Go line by line through the data below and work out how many lines contain "field"; the answer is that number alone.

*** SOURCE INFORMATION Section Begins ***

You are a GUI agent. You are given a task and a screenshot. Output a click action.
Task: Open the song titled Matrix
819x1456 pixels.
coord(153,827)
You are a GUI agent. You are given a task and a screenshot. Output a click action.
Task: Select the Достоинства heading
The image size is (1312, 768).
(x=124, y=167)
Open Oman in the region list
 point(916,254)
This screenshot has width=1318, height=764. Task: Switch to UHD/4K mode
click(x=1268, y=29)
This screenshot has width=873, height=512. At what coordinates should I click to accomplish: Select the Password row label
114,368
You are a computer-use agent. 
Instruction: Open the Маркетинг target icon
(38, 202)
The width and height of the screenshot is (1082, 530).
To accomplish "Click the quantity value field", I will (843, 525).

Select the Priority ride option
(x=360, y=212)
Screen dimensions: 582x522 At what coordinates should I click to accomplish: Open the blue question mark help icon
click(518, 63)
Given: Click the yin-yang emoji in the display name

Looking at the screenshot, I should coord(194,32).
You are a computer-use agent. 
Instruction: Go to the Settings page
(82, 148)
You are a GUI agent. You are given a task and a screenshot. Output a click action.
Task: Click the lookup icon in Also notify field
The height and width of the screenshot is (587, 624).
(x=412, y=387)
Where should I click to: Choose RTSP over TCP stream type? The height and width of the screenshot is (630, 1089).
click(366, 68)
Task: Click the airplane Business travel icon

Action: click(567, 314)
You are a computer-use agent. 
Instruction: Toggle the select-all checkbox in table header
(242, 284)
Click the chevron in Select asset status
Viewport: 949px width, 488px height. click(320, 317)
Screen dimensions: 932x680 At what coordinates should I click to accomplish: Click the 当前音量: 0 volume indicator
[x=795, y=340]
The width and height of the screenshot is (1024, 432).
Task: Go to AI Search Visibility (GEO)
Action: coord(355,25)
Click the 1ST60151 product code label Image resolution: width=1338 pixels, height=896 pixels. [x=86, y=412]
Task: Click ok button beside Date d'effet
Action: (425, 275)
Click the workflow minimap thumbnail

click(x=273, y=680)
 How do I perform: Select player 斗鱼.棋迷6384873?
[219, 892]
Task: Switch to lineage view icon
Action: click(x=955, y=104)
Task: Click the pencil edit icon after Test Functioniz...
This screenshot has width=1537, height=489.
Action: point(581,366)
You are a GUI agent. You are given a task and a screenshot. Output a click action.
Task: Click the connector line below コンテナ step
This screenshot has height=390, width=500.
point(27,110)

*** SOURCE INFORMATION Section Ends ***

» **EXERCISE OUTPUT**:
2